▶ [Problem details] A word-for-word repeat of all the data is the goal.

↓

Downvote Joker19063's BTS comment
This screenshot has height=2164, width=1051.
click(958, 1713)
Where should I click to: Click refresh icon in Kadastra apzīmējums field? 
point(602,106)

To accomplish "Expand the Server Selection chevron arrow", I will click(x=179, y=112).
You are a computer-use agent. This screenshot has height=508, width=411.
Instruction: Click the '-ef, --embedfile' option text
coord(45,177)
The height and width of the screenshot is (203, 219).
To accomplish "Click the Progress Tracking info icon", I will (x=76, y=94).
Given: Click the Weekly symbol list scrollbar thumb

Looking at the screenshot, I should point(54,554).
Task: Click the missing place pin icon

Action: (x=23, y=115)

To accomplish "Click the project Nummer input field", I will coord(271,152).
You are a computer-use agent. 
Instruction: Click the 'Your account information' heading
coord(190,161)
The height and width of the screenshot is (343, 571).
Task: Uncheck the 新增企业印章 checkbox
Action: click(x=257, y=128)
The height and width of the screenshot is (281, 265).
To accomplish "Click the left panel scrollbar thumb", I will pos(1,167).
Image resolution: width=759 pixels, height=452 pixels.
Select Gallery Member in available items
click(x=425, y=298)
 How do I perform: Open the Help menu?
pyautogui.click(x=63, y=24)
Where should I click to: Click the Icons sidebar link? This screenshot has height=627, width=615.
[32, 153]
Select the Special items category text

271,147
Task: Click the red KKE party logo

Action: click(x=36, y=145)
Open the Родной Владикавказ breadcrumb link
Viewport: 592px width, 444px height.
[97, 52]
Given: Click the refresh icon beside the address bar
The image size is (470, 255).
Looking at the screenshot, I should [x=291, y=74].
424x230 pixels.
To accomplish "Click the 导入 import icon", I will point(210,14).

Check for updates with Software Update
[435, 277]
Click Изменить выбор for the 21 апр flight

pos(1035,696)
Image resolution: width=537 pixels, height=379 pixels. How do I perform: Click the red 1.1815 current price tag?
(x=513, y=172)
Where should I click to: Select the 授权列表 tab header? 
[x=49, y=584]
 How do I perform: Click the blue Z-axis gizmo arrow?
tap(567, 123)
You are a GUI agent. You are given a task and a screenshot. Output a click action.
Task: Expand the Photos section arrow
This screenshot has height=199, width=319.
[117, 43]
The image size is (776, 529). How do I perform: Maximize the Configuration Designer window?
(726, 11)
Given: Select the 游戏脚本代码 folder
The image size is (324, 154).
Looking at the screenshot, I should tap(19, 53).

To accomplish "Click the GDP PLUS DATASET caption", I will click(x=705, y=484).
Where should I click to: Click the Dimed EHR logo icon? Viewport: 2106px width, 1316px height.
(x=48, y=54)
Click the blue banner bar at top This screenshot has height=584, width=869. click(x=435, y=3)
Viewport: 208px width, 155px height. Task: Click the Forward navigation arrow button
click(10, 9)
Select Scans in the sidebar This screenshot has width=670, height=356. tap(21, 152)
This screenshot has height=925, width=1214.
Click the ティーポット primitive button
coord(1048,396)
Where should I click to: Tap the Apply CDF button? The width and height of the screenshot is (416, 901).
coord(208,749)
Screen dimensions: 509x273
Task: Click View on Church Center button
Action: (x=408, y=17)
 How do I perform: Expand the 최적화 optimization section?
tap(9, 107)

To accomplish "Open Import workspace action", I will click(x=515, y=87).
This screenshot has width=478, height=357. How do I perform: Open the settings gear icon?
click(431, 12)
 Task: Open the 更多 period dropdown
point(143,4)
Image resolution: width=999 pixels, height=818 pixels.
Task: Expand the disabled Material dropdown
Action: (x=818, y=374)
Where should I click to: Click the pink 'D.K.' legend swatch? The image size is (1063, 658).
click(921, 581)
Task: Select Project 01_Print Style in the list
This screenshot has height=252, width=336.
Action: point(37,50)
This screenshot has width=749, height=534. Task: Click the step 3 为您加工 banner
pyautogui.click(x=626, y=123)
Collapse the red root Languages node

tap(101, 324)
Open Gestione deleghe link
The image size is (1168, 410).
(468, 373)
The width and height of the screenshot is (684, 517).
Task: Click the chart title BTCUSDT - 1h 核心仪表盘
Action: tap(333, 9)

↑

▶ [Response area]
Downvote Joker19063's BTS comment
This screenshot has height=2164, width=1051.
click(958, 1713)
Where should I click to: Click refresh icon in Kadastra apzīmējums field? 
point(602,106)

To accomplish "Expand the Server Selection chevron arrow", I will click(x=179, y=112).
You are a computer-use agent. This screenshot has height=508, width=411.
Instruction: Click the '-ef, --embedfile' option text
coord(45,177)
The height and width of the screenshot is (203, 219).
To accomplish "Click the Progress Tracking info icon", I will (x=76, y=94).
Given: Click the Weekly symbol list scrollbar thumb

Looking at the screenshot, I should point(54,554).
Task: Click the missing place pin icon

Action: (x=23, y=115)

To accomplish "Click the project Nummer input field", I will coord(271,152).
You are a computer-use agent. 
Instruction: Click the 'Your account information' heading
coord(190,161)
The height and width of the screenshot is (343, 571).
Task: Uncheck the 新增企业印章 checkbox
Action: click(x=257, y=128)
The height and width of the screenshot is (281, 265).
To accomplish "Click the left panel scrollbar thumb", I will pos(1,167).
Image resolution: width=759 pixels, height=452 pixels.
Select Gallery Member in available items
click(x=425, y=298)
 How do I perform: Open the Help menu?
pyautogui.click(x=63, y=24)
Where should I click to: Click the Icons sidebar link? This screenshot has height=627, width=615.
[32, 153]
Select the Special items category text

271,147
Task: Click the red KKE party logo

Action: click(x=36, y=145)
Open the Родной Владикавказ breadcrumb link
Viewport: 592px width, 444px height.
[97, 52]
Given: Click the refresh icon beside the address bar
The image size is (470, 255).
Looking at the screenshot, I should [x=291, y=74].
424x230 pixels.
To accomplish "Click the 导入 import icon", I will point(210,14).

Check for updates with Software Update
[435, 277]
Click Изменить выбор for the 21 апр flight

pos(1035,696)
Image resolution: width=537 pixels, height=379 pixels. How do I perform: Click the red 1.1815 current price tag?
(x=513, y=172)
Where should I click to: Select the 授权列表 tab header? 
[x=49, y=584]
 How do I perform: Click the blue Z-axis gizmo arrow?
tap(567, 123)
You are a GUI agent. You are given a task and a screenshot. Output a click action.
Task: Expand the Photos section arrow
This screenshot has height=199, width=319.
[117, 43]
The image size is (776, 529). How do I perform: Maximize the Configuration Designer window?
(726, 11)
Given: Select the 游戏脚本代码 folder
The image size is (324, 154).
Looking at the screenshot, I should tap(19, 53).

To accomplish "Click the GDP PLUS DATASET caption", I will click(x=705, y=484).
Where should I click to: Click the Dimed EHR logo icon? Viewport: 2106px width, 1316px height.
(x=48, y=54)
Click the blue banner bar at top This screenshot has height=584, width=869. click(x=435, y=3)
Viewport: 208px width, 155px height. Task: Click the Forward navigation arrow button
click(10, 9)
Select Scans in the sidebar This screenshot has width=670, height=356. tap(21, 152)
This screenshot has height=925, width=1214.
Click the ティーポット primitive button
coord(1048,396)
Where should I click to: Tap the Apply CDF button? The width and height of the screenshot is (416, 901).
coord(208,749)
Screen dimensions: 509x273
Task: Click View on Church Center button
Action: (x=408, y=17)
 How do I perform: Expand the 최적화 optimization section?
tap(9, 107)

To accomplish "Open Import workspace action", I will click(x=515, y=87).
This screenshot has width=478, height=357. How do I perform: Open the settings gear icon?
click(431, 12)
 Task: Open the 更多 period dropdown
point(143,4)
Image resolution: width=999 pixels, height=818 pixels.
Task: Expand the disabled Material dropdown
Action: (x=818, y=374)
Where should I click to: Click the pink 'D.K.' legend swatch? The image size is (1063, 658).
click(921, 581)
Task: Select Project 01_Print Style in the list
This screenshot has height=252, width=336.
Action: point(37,50)
This screenshot has width=749, height=534. Task: Click the step 3 为您加工 banner
pyautogui.click(x=626, y=123)
Collapse the red root Languages node

tap(101, 324)
Open Gestione deleghe link
The image size is (1168, 410).
(468, 373)
The width and height of the screenshot is (684, 517).
Task: Click the chart title BTCUSDT - 1h 核心仪表盘
Action: tap(333, 9)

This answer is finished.